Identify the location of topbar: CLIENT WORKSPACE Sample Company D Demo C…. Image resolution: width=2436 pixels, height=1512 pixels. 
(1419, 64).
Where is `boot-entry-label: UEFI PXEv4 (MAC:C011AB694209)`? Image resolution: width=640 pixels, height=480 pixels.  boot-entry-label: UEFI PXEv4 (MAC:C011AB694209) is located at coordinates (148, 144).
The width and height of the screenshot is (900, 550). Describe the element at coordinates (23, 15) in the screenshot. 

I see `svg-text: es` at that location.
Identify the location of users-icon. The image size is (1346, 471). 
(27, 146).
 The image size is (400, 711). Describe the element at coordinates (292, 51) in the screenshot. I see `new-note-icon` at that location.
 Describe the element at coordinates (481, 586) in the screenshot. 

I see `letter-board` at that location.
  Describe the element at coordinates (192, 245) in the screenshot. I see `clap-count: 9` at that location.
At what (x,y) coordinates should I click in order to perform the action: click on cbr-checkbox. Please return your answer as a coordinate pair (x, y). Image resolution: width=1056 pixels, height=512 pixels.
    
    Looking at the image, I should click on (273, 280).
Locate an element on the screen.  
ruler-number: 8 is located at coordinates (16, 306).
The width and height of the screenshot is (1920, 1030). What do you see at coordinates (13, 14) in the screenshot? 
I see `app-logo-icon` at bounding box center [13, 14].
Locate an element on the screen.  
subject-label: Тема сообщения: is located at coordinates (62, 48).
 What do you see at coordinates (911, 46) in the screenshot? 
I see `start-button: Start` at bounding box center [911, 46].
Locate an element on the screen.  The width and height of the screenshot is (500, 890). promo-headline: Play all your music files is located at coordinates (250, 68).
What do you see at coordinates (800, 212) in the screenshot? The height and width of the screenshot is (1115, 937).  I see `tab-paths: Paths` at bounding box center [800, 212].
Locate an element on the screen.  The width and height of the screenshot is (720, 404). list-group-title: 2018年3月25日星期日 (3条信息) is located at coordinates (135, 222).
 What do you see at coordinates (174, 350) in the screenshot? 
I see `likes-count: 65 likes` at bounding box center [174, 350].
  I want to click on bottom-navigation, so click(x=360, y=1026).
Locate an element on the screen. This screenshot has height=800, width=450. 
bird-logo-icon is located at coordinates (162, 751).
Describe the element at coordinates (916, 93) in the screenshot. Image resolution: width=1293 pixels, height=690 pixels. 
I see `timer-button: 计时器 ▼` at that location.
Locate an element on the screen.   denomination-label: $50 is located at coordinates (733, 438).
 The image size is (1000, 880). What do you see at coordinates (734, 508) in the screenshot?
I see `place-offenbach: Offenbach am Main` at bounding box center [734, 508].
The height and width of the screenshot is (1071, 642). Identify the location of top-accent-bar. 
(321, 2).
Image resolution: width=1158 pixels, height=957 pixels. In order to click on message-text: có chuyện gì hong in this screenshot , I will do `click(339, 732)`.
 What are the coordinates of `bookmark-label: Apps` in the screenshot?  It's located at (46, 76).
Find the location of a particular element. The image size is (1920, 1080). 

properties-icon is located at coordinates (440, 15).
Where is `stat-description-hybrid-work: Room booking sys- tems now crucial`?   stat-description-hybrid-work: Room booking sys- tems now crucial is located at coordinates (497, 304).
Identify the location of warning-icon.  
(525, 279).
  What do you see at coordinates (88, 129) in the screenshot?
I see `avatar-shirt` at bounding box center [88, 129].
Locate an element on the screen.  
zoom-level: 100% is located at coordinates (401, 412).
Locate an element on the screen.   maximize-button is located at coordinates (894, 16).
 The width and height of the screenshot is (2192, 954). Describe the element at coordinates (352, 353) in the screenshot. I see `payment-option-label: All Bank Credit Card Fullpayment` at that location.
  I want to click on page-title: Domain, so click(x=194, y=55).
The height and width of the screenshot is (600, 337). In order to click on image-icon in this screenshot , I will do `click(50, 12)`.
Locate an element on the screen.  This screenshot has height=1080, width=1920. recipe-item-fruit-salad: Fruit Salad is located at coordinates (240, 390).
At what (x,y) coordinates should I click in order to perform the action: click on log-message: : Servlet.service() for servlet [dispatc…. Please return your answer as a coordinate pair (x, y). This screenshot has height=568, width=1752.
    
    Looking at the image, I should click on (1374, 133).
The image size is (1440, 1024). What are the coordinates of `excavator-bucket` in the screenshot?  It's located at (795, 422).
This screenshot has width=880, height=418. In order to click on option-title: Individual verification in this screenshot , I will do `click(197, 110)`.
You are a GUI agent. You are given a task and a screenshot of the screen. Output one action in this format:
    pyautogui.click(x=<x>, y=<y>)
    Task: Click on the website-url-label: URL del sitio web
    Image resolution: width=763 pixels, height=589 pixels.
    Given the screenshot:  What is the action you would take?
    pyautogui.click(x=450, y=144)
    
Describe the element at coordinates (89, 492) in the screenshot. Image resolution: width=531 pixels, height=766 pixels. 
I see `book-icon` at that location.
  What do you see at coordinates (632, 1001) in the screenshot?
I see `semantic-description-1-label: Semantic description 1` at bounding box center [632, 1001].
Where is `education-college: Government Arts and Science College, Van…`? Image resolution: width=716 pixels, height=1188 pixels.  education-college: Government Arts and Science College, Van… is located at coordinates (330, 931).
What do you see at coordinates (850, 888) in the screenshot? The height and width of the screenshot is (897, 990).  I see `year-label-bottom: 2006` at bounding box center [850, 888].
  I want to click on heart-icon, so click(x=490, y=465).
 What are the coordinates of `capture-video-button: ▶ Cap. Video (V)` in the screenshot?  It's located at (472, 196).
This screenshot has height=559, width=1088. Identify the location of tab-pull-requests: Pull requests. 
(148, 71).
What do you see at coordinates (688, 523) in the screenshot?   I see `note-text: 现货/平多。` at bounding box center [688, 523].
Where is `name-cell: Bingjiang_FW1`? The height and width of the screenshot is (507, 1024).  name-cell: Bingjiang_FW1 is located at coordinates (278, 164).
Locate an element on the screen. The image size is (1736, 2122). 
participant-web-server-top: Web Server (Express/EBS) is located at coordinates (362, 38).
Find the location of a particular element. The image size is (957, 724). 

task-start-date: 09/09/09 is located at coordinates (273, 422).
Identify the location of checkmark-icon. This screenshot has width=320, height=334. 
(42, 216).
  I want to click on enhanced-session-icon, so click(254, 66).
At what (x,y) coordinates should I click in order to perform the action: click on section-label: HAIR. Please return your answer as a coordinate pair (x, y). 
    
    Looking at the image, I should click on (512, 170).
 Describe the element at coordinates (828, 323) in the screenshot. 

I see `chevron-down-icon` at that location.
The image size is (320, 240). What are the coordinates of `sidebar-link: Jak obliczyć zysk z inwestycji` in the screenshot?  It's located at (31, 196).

━━━━━━

Description of the task >> Rewrite the records above, replacing every instance of "Image resolution" with "Screenshot dimensions" and leaving all other text unchanged.

Solution for this task >>
Identify the location of topbar: CLIENT WORKSPACE Sample Company D Demo C…. Screenshot dimensions: width=2436 pixels, height=1512 pixels. 
(1419, 64).
Where is `boot-entry-label: UEFI PXEv4 (MAC:C011AB694209)`? Screenshot dimensions: width=640 pixels, height=480 pixels.  boot-entry-label: UEFI PXEv4 (MAC:C011AB694209) is located at coordinates (148, 144).
The width and height of the screenshot is (900, 550). Describe the element at coordinates (23, 15) in the screenshot. 

I see `svg-text: es` at that location.
Identify the location of users-icon. The image size is (1346, 471). 
(27, 146).
 The image size is (400, 711). Describe the element at coordinates (292, 51) in the screenshot. I see `new-note-icon` at that location.
 Describe the element at coordinates (481, 586) in the screenshot. 

I see `letter-board` at that location.
  Describe the element at coordinates (192, 245) in the screenshot. I see `clap-count: 9` at that location.
At what (x,y) coordinates should I click in order to perform the action: click on cbr-checkbox. Please return your answer as a coordinate pair (x, y). Screenshot dimensions: width=1056 pixels, height=512 pixels.
    
    Looking at the image, I should click on (273, 280).
Locate an element on the screen.  
ruler-number: 8 is located at coordinates (16, 306).
The width and height of the screenshot is (1920, 1030). What do you see at coordinates (13, 14) in the screenshot? 
I see `app-logo-icon` at bounding box center [13, 14].
Locate an element on the screen.  
subject-label: Тема сообщения: is located at coordinates (62, 48).
 What do you see at coordinates (911, 46) in the screenshot? 
I see `start-button: Start` at bounding box center [911, 46].
Locate an element on the screen.  The width and height of the screenshot is (500, 890). promo-headline: Play all your music files is located at coordinates (250, 68).
What do you see at coordinates (800, 212) in the screenshot? The height and width of the screenshot is (1115, 937).  I see `tab-paths: Paths` at bounding box center [800, 212].
Locate an element on the screen.  The width and height of the screenshot is (720, 404). list-group-title: 2018年3月25日星期日 (3条信息) is located at coordinates (135, 222).
 What do you see at coordinates (174, 350) in the screenshot? 
I see `likes-count: 65 likes` at bounding box center [174, 350].
  I want to click on bottom-navigation, so click(x=360, y=1026).
Locate an element on the screen. This screenshot has height=800, width=450. 
bird-logo-icon is located at coordinates (162, 751).
Describe the element at coordinates (916, 93) in the screenshot. Screenshot dimensions: width=1293 pixels, height=690 pixels. 
I see `timer-button: 计时器 ▼` at that location.
Locate an element on the screen.   denomination-label: $50 is located at coordinates (733, 438).
 The image size is (1000, 880). What do you see at coordinates (734, 508) in the screenshot?
I see `place-offenbach: Offenbach am Main` at bounding box center [734, 508].
The height and width of the screenshot is (1071, 642). Identify the location of top-accent-bar. 
(321, 2).
Screenshot dimensions: width=1158 pixels, height=957 pixels. In order to click on message-text: có chuyện gì hong in this screenshot , I will do `click(339, 732)`.
 What are the coordinates of `bookmark-label: Apps` in the screenshot?  It's located at (46, 76).
Find the location of a particular element. The image size is (1920, 1080). 

properties-icon is located at coordinates (440, 15).
Where is `stat-description-hybrid-work: Room booking sys- tems now crucial`?   stat-description-hybrid-work: Room booking sys- tems now crucial is located at coordinates (497, 304).
Identify the location of warning-icon.  
(525, 279).
  What do you see at coordinates (88, 129) in the screenshot?
I see `avatar-shirt` at bounding box center [88, 129].
Locate an element on the screen.  
zoom-level: 100% is located at coordinates (401, 412).
Locate an element on the screen.   maximize-button is located at coordinates (894, 16).
 The width and height of the screenshot is (2192, 954). Describe the element at coordinates (352, 353) in the screenshot. I see `payment-option-label: All Bank Credit Card Fullpayment` at that location.
  I want to click on page-title: Domain, so click(x=194, y=55).
The height and width of the screenshot is (600, 337). In order to click on image-icon in this screenshot , I will do `click(50, 12)`.
Locate an element on the screen.  This screenshot has height=1080, width=1920. recipe-item-fruit-salad: Fruit Salad is located at coordinates (240, 390).
At what (x,y) coordinates should I click in order to perform the action: click on log-message: : Servlet.service() for servlet [dispatc…. Please return your answer as a coordinate pair (x, y). This screenshot has height=568, width=1752.
    
    Looking at the image, I should click on (1374, 133).
The image size is (1440, 1024). What are the coordinates of `excavator-bucket` in the screenshot?  It's located at (795, 422).
This screenshot has width=880, height=418. In order to click on option-title: Individual verification in this screenshot , I will do `click(197, 110)`.
You are a GUI agent. You are given a task and a screenshot of the screen. Output one action in this format:
    pyautogui.click(x=<x>, y=<y>)
    Task: Click on the website-url-label: URL del sitio web
    Screenshot dimensions: width=763 pixels, height=589 pixels.
    Given the screenshot:  What is the action you would take?
    pyautogui.click(x=450, y=144)
    
Describe the element at coordinates (89, 492) in the screenshot. Screenshot dimensions: width=531 pixels, height=766 pixels. 
I see `book-icon` at that location.
  What do you see at coordinates (632, 1001) in the screenshot?
I see `semantic-description-1-label: Semantic description 1` at bounding box center [632, 1001].
Where is `education-college: Government Arts and Science College, Van…`? Screenshot dimensions: width=716 pixels, height=1188 pixels.  education-college: Government Arts and Science College, Van… is located at coordinates (330, 931).
What do you see at coordinates (850, 888) in the screenshot? The height and width of the screenshot is (897, 990).  I see `year-label-bottom: 2006` at bounding box center [850, 888].
  I want to click on heart-icon, so click(x=490, y=465).
 What are the coordinates of `capture-video-button: ▶ Cap. Video (V)` in the screenshot?  It's located at (472, 196).
This screenshot has height=559, width=1088. Identify the location of tab-pull-requests: Pull requests. 
(148, 71).
What do you see at coordinates (688, 523) in the screenshot?   I see `note-text: 现货/平多。` at bounding box center [688, 523].
Where is `name-cell: Bingjiang_FW1`? The height and width of the screenshot is (507, 1024).  name-cell: Bingjiang_FW1 is located at coordinates (278, 164).
Locate an element on the screen. The image size is (1736, 2122). 
participant-web-server-top: Web Server (Express/EBS) is located at coordinates (362, 38).
Find the location of a particular element. The image size is (957, 724). 

task-start-date: 09/09/09 is located at coordinates (273, 422).
Identify the location of checkmark-icon. This screenshot has width=320, height=334. 
(42, 216).
  I want to click on enhanced-session-icon, so click(254, 66).
At what (x,y) coordinates should I click in order to perform the action: click on section-label: HAIR. Please return your answer as a coordinate pair (x, y). 
    
    Looking at the image, I should click on (512, 170).
 Describe the element at coordinates (828, 323) in the screenshot. 

I see `chevron-down-icon` at that location.
The image size is (320, 240). What are the coordinates of `sidebar-link: Jak obliczyć zysk z inwestycji` in the screenshot?  It's located at (31, 196).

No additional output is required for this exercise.